Welcome to another episode of "I Carry," Shooting Illustrated's weekly video series covering the guns and gear needed to put together a potential everyday-carry kit. Today we have a Taurus G2C in an Uncle Mike's holster. We also have a Streamlight flashlight, a Gerber Gear knife and a Clinger Holsters magazine carrier.

Taurus G2C ($316.89)

I walked into a gun shop this past fall and saw several Taurii sitting on the shelf, notably the updated G2C and G2S models released recently by the company. Chatting with the folks behind the counter, I learned that, of all the guns displayed in the store, these were the ones flying off the shelf. Why? Well, despite its MSRP of more than $300, these guns can be found for sale under $200, a price that’s much easier to swallow than a comparable gun nearing three bills.

So, what do you get for a couple hundred bucks? Actually, for the money, a pretty decent little carry gun. Taurus has been knocked in years past for a number of quality-control issues. The blowback from these incidents has driven the company to roll out improved designs made at the company’s facility in Miami, Florida, and their efforts seem to be making progress. The G2C is a solid, shootable and easily concealable carry gun, loaded with adjustable sights and a fairly crisp trigger for a striker-fired design. All in all, it’s a tidy package that’s worth looking at for those on a budget.

Uncle Mike’s Apparition Belt Holster ($31.99)

Of course, to carry a gun like the Taurus G2C, you need a holster. For those on a budget, Uncle Mike’s has long been a go-to for affordable concealed-carry rigs, and the brand stays true to its consumer base with its latest Apparition holster. I have to give credit to the folks at Uncle Mike’s for innovation, because the Apparition has some interesting features, most notably with its adjustable belt clips.

The snap-on loops can be adjusted for ride height by choosing a corresponding slot. Cant is also adjustable, thanks to an additional cutout located just forward of the holster pocket. Further adjustment is also available with a retention screw located beneath the trigger guard, and the entire holster is designed to flex in order to match the contour of a wearer’s body.

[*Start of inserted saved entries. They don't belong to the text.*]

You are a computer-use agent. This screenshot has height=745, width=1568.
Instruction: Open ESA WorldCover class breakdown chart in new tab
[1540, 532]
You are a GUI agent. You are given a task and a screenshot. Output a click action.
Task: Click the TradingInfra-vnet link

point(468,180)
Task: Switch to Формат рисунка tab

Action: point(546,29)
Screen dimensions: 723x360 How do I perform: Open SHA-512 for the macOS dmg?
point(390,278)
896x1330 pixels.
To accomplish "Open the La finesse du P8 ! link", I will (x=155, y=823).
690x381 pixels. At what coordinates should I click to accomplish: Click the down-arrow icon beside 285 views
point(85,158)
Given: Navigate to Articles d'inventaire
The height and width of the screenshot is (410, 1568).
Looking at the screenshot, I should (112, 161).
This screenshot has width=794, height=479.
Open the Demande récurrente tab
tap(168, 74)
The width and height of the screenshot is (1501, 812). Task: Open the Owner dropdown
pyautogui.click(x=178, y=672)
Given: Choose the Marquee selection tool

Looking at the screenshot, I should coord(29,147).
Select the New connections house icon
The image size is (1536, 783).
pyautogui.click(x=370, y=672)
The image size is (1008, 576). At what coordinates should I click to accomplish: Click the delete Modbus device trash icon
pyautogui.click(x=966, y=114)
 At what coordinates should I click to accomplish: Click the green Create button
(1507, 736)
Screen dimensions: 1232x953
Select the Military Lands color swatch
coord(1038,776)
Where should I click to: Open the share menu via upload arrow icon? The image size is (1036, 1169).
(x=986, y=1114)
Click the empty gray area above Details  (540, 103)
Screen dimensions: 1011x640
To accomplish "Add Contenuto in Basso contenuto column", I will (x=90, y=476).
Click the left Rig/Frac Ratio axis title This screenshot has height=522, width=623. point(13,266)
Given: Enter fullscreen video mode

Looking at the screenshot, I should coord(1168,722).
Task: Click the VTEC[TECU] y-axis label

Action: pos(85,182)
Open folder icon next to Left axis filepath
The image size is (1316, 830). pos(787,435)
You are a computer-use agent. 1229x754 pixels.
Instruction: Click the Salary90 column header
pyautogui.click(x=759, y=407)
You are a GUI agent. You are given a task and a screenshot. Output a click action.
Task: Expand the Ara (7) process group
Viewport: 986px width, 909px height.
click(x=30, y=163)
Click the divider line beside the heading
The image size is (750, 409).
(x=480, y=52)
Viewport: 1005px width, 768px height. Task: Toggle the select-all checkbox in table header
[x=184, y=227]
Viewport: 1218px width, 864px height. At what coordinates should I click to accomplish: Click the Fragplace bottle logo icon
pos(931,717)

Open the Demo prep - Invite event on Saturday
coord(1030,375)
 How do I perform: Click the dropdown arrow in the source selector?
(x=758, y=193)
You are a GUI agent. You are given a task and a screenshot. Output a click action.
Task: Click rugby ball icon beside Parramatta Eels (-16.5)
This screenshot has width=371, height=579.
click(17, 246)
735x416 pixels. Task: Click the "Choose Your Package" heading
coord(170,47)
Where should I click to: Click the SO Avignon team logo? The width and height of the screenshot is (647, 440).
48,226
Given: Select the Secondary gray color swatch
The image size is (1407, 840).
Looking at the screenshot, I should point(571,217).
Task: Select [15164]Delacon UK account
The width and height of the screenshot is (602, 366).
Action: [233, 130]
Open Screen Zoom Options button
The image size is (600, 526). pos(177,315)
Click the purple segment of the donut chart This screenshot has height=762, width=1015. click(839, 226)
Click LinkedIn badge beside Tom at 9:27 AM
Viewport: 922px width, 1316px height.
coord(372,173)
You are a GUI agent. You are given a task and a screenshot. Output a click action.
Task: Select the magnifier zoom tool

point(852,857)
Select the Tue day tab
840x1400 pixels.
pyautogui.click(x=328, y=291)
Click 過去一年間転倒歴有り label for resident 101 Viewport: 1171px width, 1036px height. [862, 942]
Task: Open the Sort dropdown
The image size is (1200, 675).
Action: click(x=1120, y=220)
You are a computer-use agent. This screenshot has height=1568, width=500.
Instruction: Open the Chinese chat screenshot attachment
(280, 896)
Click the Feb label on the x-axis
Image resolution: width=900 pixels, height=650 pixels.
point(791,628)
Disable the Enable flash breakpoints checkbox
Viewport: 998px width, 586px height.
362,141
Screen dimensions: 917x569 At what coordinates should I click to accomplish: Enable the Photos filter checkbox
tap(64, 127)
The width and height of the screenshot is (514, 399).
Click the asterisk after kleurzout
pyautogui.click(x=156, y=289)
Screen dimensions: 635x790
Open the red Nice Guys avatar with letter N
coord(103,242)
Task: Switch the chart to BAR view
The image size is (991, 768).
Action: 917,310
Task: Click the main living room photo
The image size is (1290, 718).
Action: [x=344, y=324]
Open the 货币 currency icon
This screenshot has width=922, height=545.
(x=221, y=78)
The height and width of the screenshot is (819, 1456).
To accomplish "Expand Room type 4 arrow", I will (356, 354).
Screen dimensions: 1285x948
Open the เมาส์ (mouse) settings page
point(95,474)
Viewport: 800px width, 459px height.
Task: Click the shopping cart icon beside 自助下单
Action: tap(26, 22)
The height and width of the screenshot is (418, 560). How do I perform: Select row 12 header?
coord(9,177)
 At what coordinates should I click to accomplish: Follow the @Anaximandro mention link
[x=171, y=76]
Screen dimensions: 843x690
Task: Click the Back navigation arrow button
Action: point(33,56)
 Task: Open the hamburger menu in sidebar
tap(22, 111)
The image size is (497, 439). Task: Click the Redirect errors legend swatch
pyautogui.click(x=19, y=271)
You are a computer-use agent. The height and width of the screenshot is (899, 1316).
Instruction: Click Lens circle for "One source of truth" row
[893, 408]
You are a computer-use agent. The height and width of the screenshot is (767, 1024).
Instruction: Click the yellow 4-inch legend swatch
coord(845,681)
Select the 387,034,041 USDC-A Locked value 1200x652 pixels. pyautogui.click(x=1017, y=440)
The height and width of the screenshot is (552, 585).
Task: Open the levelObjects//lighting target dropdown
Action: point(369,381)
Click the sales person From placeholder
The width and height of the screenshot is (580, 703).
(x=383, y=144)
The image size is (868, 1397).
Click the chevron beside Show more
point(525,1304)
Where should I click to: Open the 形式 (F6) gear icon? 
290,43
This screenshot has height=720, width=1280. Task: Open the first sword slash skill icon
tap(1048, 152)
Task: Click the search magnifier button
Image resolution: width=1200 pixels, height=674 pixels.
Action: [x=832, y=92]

Streamlight 2AAA ProPolymer Haz-Lo ($21.99)

Continuing on our affordable EDC theme, the Streamlight Haz-Lo flashlight is a great option for just such a kit. Its slim design can tuck in low inside a pack or a pocket and stay secured until needed, thanks to its molded pocket clip. Even with its low cost, the light still operates with an intuitive tailcap switch, setting it apart from many of today’s budget lights which operate with a twist bezel or other push-button actuation. Powered by two AAA batteries, the light produces 60 lumens on a single setting, and the total runtime is 16 hours.

Gerber STL 2.0 ($14)

While today’s tactical operators will tell you that you aren’t safe without a fixed-blade fighting knife, the fact is you’re almost guaranteed to use your EDC blade for utilitarian work exclusively. So, why fight the concept? Get something useful, light, easy to carry and affordable, like the Gerber STL 2.0. This knife measures only 3 inches when closed and weighs in at one ounce. However, its 440A stainless-steel blade is ready to tackle any task. A built-in thumb slot and lanyard loop allow for one-handed opening and easy carrying.

Clinger Holsters Mag Pouch ($19.99)

For our last affordable EDC product, we’re going to Clinger Holsters and its Mag Pouch. I’ve said it before, and I’ll say it again. Everyone should carry a spare magazine for their CCW gun. And I’m not saying that just because we should be prepared for the Mother of All Gun Fights (though that doesn’t hurt), but because magazine-related malfunctions are some of the most-common ones you’ll experience. Suddenly, your 13-shot concealed-carry gun can turn into a single-shot without warning, and being able to throw in a spare magazine can change the outcome of a confrontation.

The Clinger Holsters Mag Pouch can be carried either in a pocket or inside the waistband, thanks to a grippy outer material, while the pack cloth -lined interior provides a friction-free surface that allows your reload to slide out smoothly when needed.